Document section:
Special features related to earth drilling for obtaining oil, gas or water Computer models or simulations, e.g. for reservoirs under production, drill bits

Description

TECHNICAL FIELD

The present application relates to the field of petroleum extraction technology, and more particularly to a method and an apparatus for controlling temporary plugging construction in perforation boreholes.

BACKGROUND OF THE INVENTION

As a commonly used extraction technique, horizontal well staged fracturing can effectively enhance the development and production of unconventional oil and gas reservoirs. Currently, the length of the horizontal section of a horizontal well generally ranges from 500 meters to 5000 meters. Due to this length constraint, it is necessary to adopt staged and clustered fracturing processes in horizontal wells to efficiently construct a complex fracture network.

However, due to lithological differences encountered during the drilling of horizontal wells through the reservoir, the brittleness index of the reservoir may vary (for example, factors such as Young's modulus, Poisson's ratio, and natural fractures can all affect the brittleness index). Furthermore, due to geological and tectonic influences, there are significant variations in geomechanical parameters (such as maximum horizontal principal stress, minimum horizontal principal stress, and vertical stress). These factors collectively result in differing fracture initiation pressures among clusters within the same stage. Field microseismic fracture monitoring data indicate that uneven fracture initiation is common during horizontal well staged fracturing, and some perforations may even fail to initiate fractures. To further improve the effectiveness of horizontal well fracturing, a temporary plugging technique at perforations has been proposed. Specifically, degradable plugging balls are used during the fracturing process to block the perforations of fractures that have already initiated, thereby forcing an increase in bottomhole pressure to enhance the initiation efficiency of other perforation fractures within the same stage. The plugging balls are designed to degrade naturally under formation temperature and pressure conditions. After degradation, the previously blocked perforations reopen, facilitating efficient fracture network construction in horizontal wells.

However, there is currently no effective solution for accurately determining the number of temporary plugging balls and the post-plugging fracturing fluid displacement, which are critical for efficiently evaluating the effectiveness of the temporary plugging operation.

SUMMARY OF THE INVENTION

The objective of the present application is to provide a method and an apparatus for controlling temporary plugging construction in perforation boreholes, which can accurately determine the number of temporary plugging balls and the post-plugging fracturing fluid displacement, thereby ensuring that the fracturing operation meets preset requirements.

What you will do:
1. In the patent description on temporary plugging, what range does the length of a horizontal well's horizontal section generally fall within?
2. Pick up the patent description on temporary plugging right after its final sentence and carry it forward.

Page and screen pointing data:
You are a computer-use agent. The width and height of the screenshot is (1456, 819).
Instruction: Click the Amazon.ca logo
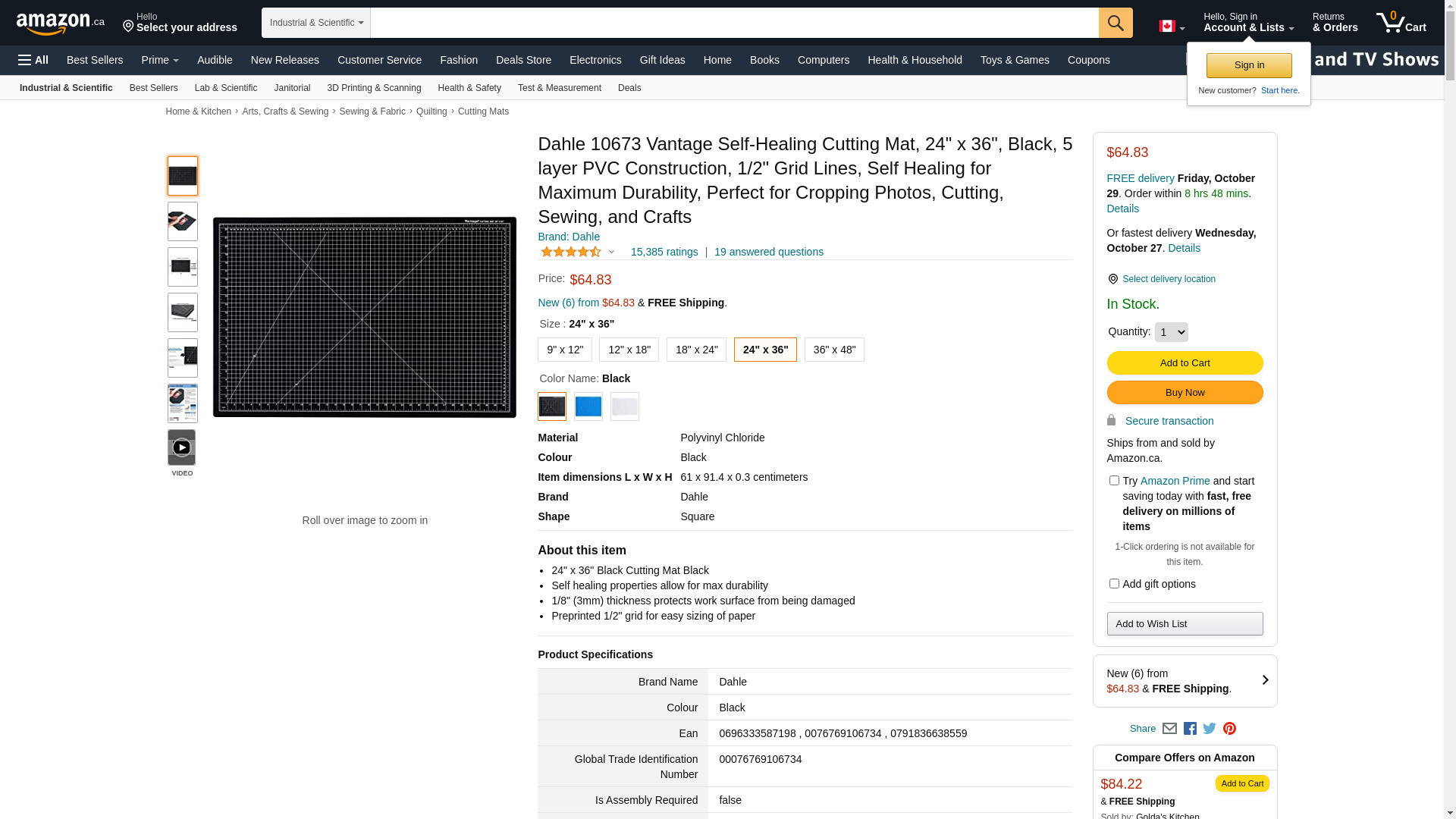[x=60, y=24]
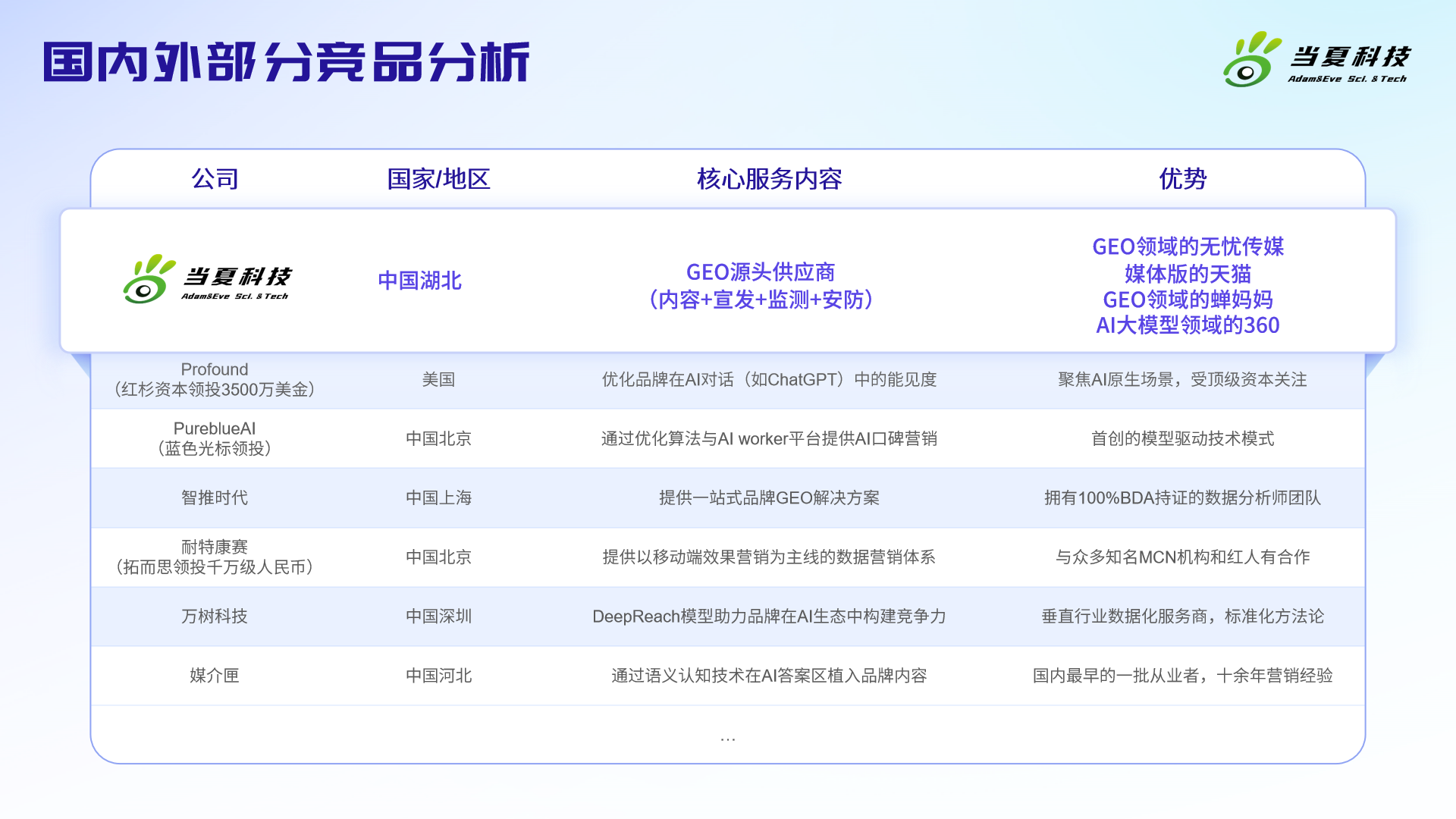Click the 核心服务内容 column header
The width and height of the screenshot is (1456, 819).
pos(769,179)
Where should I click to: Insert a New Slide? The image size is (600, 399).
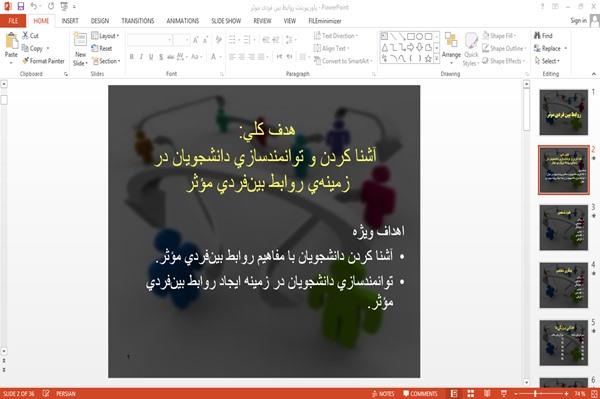pyautogui.click(x=80, y=49)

Answers provided:
1. It generally ranges from 500 meters to 5000 meters.

2.
The method and apparatus for controlling temporary plugging construction in perforation boreholes provided in the present application are implemented as follows:

A control method for temporary plugging construction in perforation boreholes, the method comprising:

    • acquiring the pre-plugging fracturing fluid displacement, post-plugging fracturing fluid displacement, fracturing fluid density, apparent density of the proppant, sand ratio, and target diversion pressure of a target perforation interval;
    • retrieving a pre-established model for determining the number of temporary plugging balls for perforation boreholes;
    • calculating the number of plugging balls, as the target number of plugging balls, based on the pre-plugging and post-plugging fracturing fluid displacements, fracturing fluid density, apparent proppant density, sand ratio, and target diversion pressure, as well as the plugging ball determination model;
    • calculating the theoretical diversion pressure based on the post-plugging fracturing fluid displacement and the target number of plugging balls;
    • determining whether the theoretical diversion pressure exceeds the target diversion pressure; if not, adjusting the post-plugging fracturing fluid displacement until the calculated theoretical diversion pressure exceeds the target diversion pressure, and identifying the corresponding displacement as the target post-plugging fracturing fluid displacement;
    • performing the temporary plugging fracturing operation based on the determined target number of plugging balls and the target post-plugging fracturing fluid displacement.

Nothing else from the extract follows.